Our study assessed B-cell subsets and their activation status in IPF lungs and LN by 14-color flow cytometry. We observed that IPF patients had increased plasmablasts and IgA+ memory B-cells in blood, intense IgA staining in lung TLOs, and more serum IgA antibodies recognizing nuclear self-antigens. Higher autoreactive IgA levels correlated with an increased decline of FVC. Furthermore, we showed that circulating IPF B-cells had elevated BTK expression, which could contribute to a loss of immune tolerance and development of autoimmunity in IPF (Additional file 9, graphic summary). In a bleomycin pulmonary fibrosis mouse model, we observed the induction of IgA+ GC B-cells and IgA plasma cells, indicating similarities with human pathobiology. The bleomycin model also showed that proportions of BALF GC B-cells correlated with the extent of fibrosis.

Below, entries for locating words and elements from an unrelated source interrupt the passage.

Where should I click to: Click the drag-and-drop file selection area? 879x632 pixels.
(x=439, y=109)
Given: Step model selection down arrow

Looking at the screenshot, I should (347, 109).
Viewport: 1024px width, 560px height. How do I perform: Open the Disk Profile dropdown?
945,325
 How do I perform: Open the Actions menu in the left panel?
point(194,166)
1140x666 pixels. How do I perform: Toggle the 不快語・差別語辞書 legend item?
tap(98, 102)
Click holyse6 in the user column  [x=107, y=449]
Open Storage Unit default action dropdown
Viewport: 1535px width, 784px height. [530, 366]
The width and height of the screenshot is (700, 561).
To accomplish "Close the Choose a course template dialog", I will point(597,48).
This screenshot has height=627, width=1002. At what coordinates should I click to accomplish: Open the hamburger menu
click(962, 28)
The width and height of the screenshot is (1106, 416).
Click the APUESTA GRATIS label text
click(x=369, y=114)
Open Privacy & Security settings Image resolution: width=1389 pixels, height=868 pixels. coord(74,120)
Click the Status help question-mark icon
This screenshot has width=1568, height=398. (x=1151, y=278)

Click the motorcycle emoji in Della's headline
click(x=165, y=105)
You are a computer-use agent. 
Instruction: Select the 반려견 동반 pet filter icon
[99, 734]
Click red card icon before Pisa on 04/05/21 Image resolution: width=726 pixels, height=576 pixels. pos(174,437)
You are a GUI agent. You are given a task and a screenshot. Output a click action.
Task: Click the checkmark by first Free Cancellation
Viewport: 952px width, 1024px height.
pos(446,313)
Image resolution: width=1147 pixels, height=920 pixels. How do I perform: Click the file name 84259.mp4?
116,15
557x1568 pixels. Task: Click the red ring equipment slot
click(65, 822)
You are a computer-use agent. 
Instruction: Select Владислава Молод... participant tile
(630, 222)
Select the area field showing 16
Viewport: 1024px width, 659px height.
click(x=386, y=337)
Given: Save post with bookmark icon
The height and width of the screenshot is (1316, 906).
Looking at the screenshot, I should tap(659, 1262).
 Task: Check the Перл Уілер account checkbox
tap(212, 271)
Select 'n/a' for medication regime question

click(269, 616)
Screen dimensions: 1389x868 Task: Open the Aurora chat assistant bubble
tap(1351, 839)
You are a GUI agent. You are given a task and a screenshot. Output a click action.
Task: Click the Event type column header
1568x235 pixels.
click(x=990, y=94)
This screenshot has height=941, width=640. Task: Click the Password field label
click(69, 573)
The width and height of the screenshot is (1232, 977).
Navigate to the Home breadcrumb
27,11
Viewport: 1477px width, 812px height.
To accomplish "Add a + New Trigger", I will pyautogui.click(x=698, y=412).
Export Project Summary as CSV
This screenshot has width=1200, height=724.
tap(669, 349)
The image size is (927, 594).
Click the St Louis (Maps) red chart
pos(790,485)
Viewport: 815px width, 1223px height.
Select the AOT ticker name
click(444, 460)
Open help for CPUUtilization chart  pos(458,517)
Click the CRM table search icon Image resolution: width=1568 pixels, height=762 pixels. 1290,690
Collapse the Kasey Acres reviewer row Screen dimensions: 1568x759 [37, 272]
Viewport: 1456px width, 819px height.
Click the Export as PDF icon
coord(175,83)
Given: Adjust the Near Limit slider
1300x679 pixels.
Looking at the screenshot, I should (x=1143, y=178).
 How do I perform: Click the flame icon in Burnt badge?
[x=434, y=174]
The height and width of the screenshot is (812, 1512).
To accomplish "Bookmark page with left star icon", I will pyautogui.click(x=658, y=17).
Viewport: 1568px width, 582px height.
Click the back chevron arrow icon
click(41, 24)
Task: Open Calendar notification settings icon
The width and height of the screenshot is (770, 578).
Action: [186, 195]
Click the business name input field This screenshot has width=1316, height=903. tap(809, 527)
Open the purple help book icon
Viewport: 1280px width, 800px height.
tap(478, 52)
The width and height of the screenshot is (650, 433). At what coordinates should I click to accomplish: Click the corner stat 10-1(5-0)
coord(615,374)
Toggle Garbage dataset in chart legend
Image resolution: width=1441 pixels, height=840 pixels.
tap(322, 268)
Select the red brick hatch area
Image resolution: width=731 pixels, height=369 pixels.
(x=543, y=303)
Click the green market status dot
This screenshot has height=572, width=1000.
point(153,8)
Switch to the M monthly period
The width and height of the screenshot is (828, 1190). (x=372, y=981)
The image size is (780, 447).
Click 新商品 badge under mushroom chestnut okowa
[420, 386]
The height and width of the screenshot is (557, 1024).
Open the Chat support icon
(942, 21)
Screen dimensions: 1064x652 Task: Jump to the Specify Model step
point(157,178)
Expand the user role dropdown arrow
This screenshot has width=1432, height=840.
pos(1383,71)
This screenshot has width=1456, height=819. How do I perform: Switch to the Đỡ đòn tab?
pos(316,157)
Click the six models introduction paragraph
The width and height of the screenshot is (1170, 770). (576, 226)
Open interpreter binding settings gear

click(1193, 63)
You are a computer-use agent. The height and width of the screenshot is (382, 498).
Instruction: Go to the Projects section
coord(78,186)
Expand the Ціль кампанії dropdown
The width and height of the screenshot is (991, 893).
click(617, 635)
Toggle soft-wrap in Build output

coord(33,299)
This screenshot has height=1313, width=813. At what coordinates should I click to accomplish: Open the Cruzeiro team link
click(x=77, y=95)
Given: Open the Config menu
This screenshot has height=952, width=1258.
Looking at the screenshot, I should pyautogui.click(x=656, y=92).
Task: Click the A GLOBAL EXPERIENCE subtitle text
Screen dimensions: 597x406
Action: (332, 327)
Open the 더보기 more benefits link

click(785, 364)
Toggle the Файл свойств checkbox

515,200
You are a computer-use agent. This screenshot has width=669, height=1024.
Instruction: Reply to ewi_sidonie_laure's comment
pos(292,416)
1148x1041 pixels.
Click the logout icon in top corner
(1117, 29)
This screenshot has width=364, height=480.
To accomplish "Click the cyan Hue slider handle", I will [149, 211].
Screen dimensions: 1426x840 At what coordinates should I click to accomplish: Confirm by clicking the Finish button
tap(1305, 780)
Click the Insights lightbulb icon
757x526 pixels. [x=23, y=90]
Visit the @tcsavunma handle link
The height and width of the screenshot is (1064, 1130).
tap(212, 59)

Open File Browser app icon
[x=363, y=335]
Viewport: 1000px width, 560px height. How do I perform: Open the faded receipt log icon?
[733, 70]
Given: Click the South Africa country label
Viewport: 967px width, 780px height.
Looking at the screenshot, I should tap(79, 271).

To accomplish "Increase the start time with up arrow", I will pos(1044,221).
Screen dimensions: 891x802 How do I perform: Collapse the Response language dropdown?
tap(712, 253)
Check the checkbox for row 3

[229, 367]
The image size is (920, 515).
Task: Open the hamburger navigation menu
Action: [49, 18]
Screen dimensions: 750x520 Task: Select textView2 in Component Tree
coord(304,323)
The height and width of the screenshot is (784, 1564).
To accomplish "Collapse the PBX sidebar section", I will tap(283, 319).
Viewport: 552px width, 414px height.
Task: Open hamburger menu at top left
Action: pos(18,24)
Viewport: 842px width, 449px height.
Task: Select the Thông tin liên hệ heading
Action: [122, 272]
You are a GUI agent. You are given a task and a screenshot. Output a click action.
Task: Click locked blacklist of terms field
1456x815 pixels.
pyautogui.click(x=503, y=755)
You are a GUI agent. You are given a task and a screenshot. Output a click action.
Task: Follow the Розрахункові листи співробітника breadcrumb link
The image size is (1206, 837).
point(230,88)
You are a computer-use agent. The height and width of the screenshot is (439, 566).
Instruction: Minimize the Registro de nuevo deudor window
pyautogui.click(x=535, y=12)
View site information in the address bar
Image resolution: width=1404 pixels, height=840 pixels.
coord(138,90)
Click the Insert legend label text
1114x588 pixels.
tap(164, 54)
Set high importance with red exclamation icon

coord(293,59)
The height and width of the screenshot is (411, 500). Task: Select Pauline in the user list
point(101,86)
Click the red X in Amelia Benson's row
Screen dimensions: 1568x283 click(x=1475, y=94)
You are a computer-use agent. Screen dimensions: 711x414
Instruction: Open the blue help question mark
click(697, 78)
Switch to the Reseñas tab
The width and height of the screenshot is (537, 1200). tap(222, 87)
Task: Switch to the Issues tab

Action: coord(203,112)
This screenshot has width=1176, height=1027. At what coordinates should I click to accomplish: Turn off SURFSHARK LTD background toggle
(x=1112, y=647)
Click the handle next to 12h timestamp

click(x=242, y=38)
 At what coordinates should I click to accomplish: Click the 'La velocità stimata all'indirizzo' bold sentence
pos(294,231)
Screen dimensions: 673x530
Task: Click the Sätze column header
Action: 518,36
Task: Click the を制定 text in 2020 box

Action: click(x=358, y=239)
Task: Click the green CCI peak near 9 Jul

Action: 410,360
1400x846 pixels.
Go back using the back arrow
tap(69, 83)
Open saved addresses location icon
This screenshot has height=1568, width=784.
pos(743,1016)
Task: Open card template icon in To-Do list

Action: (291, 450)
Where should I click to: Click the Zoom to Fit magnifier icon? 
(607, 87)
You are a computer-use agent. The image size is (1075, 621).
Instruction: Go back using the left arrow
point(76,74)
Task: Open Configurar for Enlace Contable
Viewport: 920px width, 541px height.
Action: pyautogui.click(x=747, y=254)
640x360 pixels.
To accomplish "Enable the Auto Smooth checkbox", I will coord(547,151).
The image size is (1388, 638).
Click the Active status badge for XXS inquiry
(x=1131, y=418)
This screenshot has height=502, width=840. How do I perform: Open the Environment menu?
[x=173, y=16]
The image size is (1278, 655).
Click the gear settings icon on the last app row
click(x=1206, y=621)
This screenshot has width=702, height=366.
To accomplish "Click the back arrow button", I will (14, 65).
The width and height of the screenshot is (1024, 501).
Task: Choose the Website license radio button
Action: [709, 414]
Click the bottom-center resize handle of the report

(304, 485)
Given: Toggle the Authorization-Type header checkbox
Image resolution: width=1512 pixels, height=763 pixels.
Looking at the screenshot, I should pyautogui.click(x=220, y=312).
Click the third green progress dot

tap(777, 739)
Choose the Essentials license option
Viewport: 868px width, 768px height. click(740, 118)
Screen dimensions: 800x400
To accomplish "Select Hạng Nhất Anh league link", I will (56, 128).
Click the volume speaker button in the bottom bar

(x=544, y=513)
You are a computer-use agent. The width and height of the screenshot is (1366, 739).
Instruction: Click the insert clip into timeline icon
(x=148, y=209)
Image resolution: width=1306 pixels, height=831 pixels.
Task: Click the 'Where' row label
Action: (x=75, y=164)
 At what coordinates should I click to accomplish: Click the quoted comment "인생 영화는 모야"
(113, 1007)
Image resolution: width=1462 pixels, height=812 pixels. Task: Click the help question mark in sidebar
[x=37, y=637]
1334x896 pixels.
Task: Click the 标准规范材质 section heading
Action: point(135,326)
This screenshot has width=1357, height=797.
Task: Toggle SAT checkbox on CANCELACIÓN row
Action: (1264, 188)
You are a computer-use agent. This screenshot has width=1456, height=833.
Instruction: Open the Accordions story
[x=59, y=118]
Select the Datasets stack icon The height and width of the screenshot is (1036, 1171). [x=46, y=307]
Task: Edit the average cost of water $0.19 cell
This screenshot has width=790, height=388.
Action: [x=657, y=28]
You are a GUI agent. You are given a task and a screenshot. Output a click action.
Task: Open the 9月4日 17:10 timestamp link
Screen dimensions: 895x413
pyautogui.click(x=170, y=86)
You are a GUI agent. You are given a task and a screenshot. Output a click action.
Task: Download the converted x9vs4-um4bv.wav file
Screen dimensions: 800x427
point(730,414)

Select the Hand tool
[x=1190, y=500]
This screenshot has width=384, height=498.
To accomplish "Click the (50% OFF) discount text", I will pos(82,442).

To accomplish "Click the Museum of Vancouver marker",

The increased numbers of TLOs in lungs of IPF patients, together with elevated serum CXCL13 and BAFF, indicate involvement of B-cells in IPF [11,12,13,14]. The decrease in circulating transitional B-cells, together with an increase of B cells in the lungs of IPF patients, suggests migration from the blood towards the lungs. Transitional B-cells, which are immature B cells that have recently emigrated from the bone marrow, are possibly attracted to pulmonary TLO in IPF patients by CXCL13. We confirmed that plasmablasts are increased in blood , and importantly, also in IPF lungs. Furthermore, DN-memory B-cells are increased blood of IPF patients. This is particularly interesting as DN-memory B-cells activate telomerase when stimulated and are thought to be age-related exhausted memory B-cells [22, 23]. As both telomerase dysfunction and immune exhaustion have been implicated in IPF pathogenesis [24,25,26], this B-cell subset would be an interesting topic for further research.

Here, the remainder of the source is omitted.